ASSIGNMENT → Scan the data for "with" and copy each matching line.

[Data records]

++++++++++

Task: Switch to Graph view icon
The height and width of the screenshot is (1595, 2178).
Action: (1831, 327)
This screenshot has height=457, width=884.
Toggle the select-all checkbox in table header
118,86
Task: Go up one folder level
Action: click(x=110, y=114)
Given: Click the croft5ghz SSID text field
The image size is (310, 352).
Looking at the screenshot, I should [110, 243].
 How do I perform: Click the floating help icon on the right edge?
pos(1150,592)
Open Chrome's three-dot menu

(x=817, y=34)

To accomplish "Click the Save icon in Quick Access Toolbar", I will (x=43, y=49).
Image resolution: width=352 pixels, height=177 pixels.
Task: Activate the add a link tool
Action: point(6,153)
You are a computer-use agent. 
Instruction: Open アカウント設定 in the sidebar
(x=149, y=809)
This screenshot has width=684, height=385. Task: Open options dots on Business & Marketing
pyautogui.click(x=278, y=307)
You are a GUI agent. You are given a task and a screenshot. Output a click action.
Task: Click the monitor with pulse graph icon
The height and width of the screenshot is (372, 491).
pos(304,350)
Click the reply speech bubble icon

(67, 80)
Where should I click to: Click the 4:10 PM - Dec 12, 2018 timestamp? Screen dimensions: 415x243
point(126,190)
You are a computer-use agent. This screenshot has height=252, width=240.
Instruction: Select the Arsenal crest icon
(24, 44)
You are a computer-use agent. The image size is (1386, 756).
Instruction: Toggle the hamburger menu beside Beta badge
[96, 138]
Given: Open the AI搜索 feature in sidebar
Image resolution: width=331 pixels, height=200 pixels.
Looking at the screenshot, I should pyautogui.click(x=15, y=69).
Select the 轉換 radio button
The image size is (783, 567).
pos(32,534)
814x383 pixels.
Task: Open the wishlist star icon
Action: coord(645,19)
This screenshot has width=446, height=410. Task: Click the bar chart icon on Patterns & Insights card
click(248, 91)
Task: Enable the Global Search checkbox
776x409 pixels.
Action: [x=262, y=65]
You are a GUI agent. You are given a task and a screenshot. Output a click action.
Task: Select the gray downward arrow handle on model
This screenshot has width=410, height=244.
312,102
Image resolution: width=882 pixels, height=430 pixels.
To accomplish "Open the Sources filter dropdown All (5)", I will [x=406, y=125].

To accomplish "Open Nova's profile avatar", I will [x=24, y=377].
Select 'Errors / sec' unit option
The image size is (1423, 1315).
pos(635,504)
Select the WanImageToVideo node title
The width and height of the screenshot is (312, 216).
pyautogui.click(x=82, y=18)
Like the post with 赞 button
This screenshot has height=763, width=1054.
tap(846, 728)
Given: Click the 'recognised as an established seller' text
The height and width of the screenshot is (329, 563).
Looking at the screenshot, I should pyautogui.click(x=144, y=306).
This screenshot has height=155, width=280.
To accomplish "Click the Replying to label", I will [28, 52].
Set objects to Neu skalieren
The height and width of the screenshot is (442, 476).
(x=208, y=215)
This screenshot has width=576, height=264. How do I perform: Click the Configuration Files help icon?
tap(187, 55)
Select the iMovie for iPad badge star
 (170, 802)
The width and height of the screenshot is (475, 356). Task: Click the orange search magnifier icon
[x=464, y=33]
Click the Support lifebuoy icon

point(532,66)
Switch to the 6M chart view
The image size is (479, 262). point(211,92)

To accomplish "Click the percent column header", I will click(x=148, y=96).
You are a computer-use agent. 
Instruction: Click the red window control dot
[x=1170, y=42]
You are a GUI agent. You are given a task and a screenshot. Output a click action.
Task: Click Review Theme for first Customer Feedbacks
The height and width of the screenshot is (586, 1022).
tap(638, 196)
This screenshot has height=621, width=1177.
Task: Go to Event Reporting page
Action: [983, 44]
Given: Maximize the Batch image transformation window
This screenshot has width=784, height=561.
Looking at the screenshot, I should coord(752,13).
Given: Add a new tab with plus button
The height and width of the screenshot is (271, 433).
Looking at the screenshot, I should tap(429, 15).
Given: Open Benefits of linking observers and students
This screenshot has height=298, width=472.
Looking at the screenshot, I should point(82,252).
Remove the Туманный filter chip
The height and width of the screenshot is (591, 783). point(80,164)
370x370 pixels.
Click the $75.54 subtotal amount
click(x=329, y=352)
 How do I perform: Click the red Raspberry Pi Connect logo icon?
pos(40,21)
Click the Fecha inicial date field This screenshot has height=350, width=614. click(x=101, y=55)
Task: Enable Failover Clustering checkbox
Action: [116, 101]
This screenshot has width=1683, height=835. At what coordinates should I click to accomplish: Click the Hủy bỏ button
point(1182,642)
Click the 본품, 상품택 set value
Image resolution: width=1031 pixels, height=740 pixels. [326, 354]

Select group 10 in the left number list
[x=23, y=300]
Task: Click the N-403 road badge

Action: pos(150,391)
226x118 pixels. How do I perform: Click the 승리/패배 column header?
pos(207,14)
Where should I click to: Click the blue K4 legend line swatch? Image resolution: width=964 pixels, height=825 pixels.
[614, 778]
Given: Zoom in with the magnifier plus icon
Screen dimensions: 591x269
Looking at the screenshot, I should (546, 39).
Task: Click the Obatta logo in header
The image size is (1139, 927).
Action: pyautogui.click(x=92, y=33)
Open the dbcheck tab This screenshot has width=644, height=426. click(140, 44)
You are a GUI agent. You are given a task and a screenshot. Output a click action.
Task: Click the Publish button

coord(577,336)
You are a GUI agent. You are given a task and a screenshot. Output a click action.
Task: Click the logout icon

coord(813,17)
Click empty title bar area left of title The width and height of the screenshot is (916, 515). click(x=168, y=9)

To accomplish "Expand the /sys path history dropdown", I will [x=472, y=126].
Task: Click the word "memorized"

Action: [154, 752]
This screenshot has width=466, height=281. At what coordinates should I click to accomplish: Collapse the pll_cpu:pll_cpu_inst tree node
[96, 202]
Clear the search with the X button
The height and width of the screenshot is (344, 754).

++++++++++

TASK RESPONSE →
Task: Click the monitor with pulse graph icon
Like the post with 赞 button
Given: Add a new tab with plus button
Given: Zoom in with the magnifier plus icon
Clear the search with the X button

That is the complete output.